### Passage
The reason I felt comfortable implementing this the way I did is because it looks like directory parsing already detects a special syntax for a git directory. So expanding it didn't seem like a terrible idea
I was actually going to followup with another proposal - pull user defaults from the current env with a predefined prefix, like that's for another time, nmDAGGER_ENV_USERDEFAULT1=.... That way I'd have a nice dagger wrapper and no intermediare files
Isn't that the user defaults feature that already exists? (Sorry can't resist answering even though you crossed it out π
π yes, but my understanding is that they can only be loaded from .env, if that could be augmented with environment varaibles, I wouldnt have to create an .env file and add it to .gitignore
a predefined prefix would make that safe, because it would mean you intend to share this var with dagger
Ah I see. You're in luck, we're working on a part 2 to the workspace API, which is a first-class workspace configuration π See #1468070450524459029
This includes a .dagger/config.toml which will centralize and simplify user-facing dagger configuration, including user defaults --> https://github.com/dagger/dagger/pull/11812
saw that one too π
(will be backwards compatible with existing dagger installs)
workspace cannot be a field, that's pretty clever, I was wondering how that would work
@proper rain I understand the friction of having to "flip" the control flow, from a wrapper+generator tool, to an embedded library... Even though it's the best long-term design (runtime support always trumps generator/wrapper when available), I'm looking for short-term conveniences that might help
Migrating to a hermetic build tool is not trivial π
Could your tool expand slightly in scope, and actually do the work to be done inside the dagger function? That way your function would simply handoff to your tool (which would be dagger-aware)
An important detail is that dagger supports nesting out of the box. When dagger executes a tool in a container, if that tool attempts to connect to dagger, out of the box it will discover the underlying engine, and connect to that (with clean scoping). The same way a unix process can spawn a child process, and that child-process itself can make further system calls with scoped privileges
But depending on the specifics of your codebase, it might just be simpler to inline logic into the dagger function - at the risk of causing duplication like you said.
Just wanted to point out that there's all the plumbing needed to move all dagger logic to the tool, if desired.
running it as an executable would be expensive because it would mean transfering the entire monorepo inside dagger to let it run, no?
But I control the source so anything is doable, can make it into a library.
Workspace is obviously a very comprehensive solution, and covers a bunch of scenarios.
So I would maybe just consider "directories with filters" on its own merits. One can say --directory-arg=some-dir, why not --directory-arg=some-dir?exclude=test_data
running it as an executable would be expensive because it would mean transfering the entire monorepo inside dagger to let it run, no?

### Data records

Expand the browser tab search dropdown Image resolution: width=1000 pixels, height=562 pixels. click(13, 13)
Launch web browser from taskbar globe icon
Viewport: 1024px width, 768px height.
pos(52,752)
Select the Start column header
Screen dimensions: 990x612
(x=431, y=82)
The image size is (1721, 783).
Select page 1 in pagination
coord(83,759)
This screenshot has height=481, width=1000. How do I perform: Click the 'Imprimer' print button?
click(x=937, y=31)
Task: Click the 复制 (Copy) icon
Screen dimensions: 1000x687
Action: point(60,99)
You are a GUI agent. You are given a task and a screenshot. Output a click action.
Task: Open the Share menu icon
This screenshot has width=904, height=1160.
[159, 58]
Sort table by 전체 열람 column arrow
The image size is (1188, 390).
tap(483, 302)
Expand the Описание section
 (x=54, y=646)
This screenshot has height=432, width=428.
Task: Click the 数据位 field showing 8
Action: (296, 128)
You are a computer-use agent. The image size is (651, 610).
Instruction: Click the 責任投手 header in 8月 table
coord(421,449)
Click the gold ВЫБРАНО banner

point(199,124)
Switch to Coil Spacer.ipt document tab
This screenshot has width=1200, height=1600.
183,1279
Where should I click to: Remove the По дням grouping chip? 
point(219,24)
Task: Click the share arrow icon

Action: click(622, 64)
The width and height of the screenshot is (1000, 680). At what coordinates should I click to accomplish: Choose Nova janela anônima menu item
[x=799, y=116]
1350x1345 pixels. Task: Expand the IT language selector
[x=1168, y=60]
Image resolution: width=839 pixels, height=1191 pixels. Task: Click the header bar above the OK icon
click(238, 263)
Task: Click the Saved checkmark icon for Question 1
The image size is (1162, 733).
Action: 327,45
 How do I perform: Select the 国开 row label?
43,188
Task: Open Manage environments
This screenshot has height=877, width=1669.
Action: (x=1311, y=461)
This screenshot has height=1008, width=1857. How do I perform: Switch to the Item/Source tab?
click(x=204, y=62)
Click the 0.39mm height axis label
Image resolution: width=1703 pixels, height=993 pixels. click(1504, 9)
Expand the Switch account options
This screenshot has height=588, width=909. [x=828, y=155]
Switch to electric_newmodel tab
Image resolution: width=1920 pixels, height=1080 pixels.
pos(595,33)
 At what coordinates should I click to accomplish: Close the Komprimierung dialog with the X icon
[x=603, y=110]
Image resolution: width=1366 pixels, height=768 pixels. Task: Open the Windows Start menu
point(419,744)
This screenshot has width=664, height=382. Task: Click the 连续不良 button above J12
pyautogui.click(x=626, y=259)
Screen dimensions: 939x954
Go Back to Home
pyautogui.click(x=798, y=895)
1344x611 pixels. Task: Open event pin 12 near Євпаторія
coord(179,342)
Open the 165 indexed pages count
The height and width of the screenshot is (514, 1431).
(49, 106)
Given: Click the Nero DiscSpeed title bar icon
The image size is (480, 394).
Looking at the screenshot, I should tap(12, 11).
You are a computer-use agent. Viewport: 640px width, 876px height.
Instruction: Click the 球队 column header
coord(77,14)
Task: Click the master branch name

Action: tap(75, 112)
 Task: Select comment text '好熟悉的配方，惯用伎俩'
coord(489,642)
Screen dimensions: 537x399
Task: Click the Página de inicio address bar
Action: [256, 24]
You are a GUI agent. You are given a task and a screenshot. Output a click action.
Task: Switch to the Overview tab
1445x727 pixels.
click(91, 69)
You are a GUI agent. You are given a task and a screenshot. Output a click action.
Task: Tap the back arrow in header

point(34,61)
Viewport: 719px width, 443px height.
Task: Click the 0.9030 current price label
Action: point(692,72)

### Your objective
Can you carry the Dagger forum thread forward from its last message? These records have nothing to do with the Dagger forum thread.

### Result of the exercise
No, because the tool would dynamically call the Dagger API (specifically, the workspace API) to find matching files; construct a properly filtered dagger.Directory; then do the work from there.
Thanks to the workspace API, no files would be uploaded unless specifically requested.
oh that would require a rewrite, the tool is not dagger-aware at all. not dissimilar to me making it a library I can use from a dagger module
I might end-up doing that eventually. tbh I didn't expect "LiveDir" to materialize quite so soon. Can't wait for next release.
Still wouldn't mind the flexibility to filter directories from cli.
I can't be sure but maybe the "wrapper prepares user defaults before calling dagger" approach is a lot easier to start with when you're migrating a non-hermetic build.
....
just got a chance to play with Workspace for a bit.
Have a quick question.
The root of the workspace seems to be the root of the git repo. So by default FindUp will only look in root, right?
Is there a way to get the current/working subdirectory within the workspace?
we've been thinking about it.
The root of the workspace is actually marked by .dagger
The workspace is inside a root filesystem which includes the whole git repo (if there is one)
-
absolute paths are rooted in the rootfs (possibly git repo)
-
relative paths are (or will be soon) relative to the workspace root
we've talked about going further and exposing the client's workdir (which is what you're talking about I think) but not sure how the module would be supposed to use that info
there's a 3d layer to the workspace feature: dynamic artifacts, with tracking of their workspace provenance. This layer will allow filtering of artifacts by source path. That can use client workdir.
see proposal https://gist.github.com/shykes/aa852c54cf25c4da622f64189924de99
That's exactly what I meant. Ideally workspace would have a WorkDir string field, which would be a relative path from its root.
Yeah but, how is the module dev supposed to use it? If you think about it, it adds a dimension of complexity
Some modules might ignore everything outside workdir. Others might scan the whole workspace
There's a risk of fragmentation
Not sure I follow...
Let's say I want to configure a go build based my current dir.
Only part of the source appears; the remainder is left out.